AUSTRALIA (CelebrityAccess) Michael Coppel, head of Live Nation for Australia, is warning that festivals and even concerts at wineries could abandon New South Wales because of the recent impositions put upon them by the government.
Coppel, who runs festivals like Splendour In The Grass” called the state government’s new “hit list” on festivals “inconsistent and completely untenable” and said the government’s regulations are a “knee-jerk reaction to the state election.”
The government recently released a list of 14 festivals that it considers high risk based on drug deaths and illnesses. The music industry learned of the new regulations put upon festivals like Laneway and Lost Paradise via a text message late last Friday night, according to the Canberra Times.
The new regulations could classify concerts at wineries as festivals, according to Coppel.
“Some will ask ‘why should we bother’ and there is no doubt there is a potential for a decline and some events will just move elsewhere,” he said, according to the Times, adding that the government was making festivals a “scapegoat for societal problems.”

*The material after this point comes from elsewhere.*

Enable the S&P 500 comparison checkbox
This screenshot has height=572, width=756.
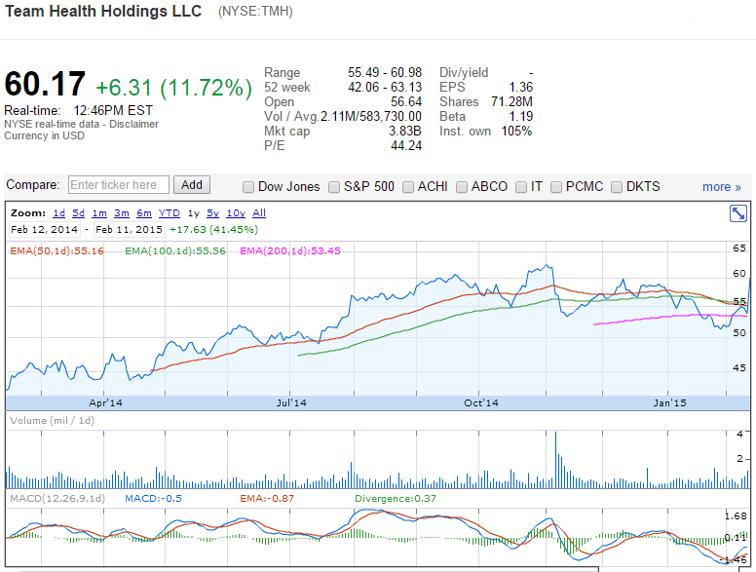point(335,187)
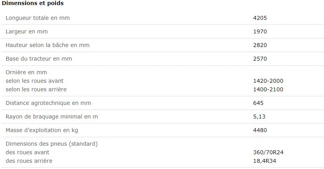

“I resent the implications the government is making by suggesting that festivals operate to sell drugs,” Coppel said. “These regulations have been completely shambolic and in the absence of any detail, appear to be a knee-jerk reaction to the NSW election.”
The regulations start March 1.
“In the past 14 years in Sydney we’ve only had two transports from the festival with over 300,000 people attending the event [in that time],” Laneway festival organizer Danny Rogers told the ABC this week. “When you put it into context it seems kind of strange and baffling.”
NSW Labor spokesman for music John Graham said the state government had opened a “second front in its war on music.”